▶ Collected data

* * * * * * *

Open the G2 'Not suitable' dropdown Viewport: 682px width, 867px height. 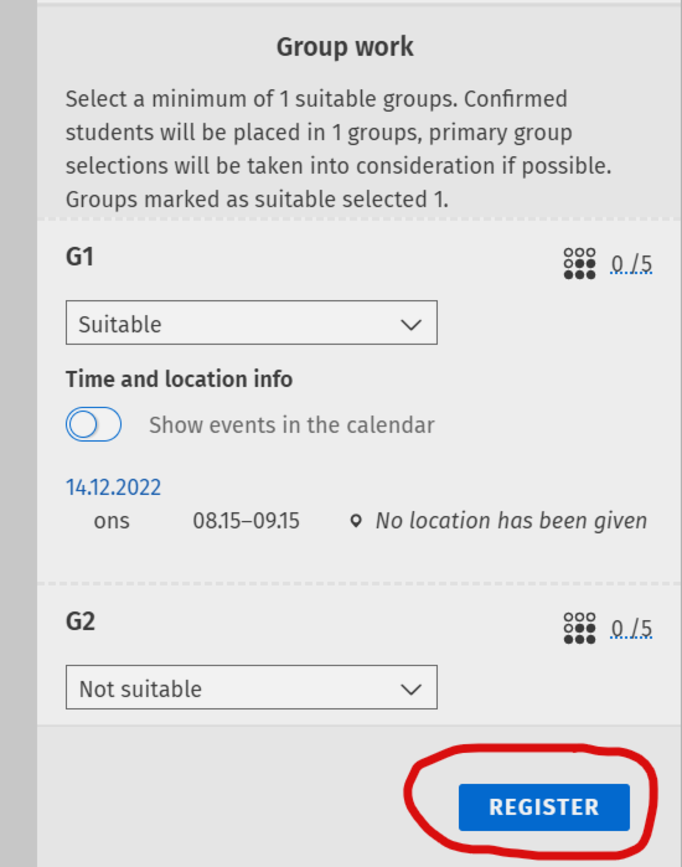(x=250, y=689)
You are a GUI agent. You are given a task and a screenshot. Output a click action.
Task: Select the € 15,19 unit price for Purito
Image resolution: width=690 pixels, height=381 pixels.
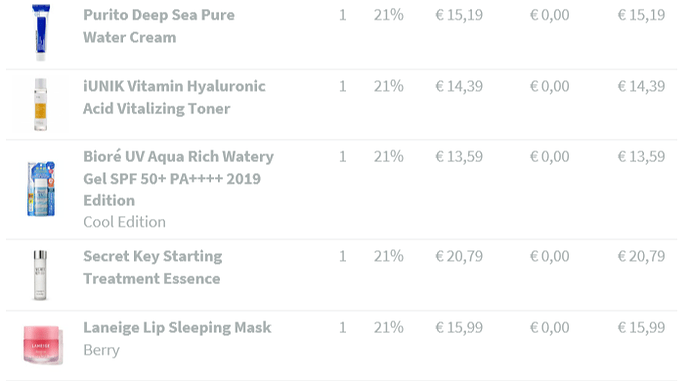(x=459, y=15)
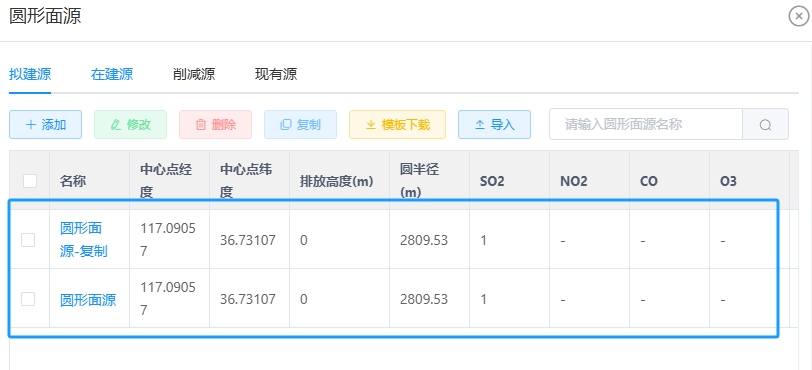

* * * * * * *

Word for word, restate the lines from the line with "Task: Select the" through the last line of the entries, and nothing beyond them. Omit pictures.

▶ Your response
Task: Select the € 15,19 unit price for Purito
Image resolution: width=690 pixels, height=381 pixels.
(x=459, y=15)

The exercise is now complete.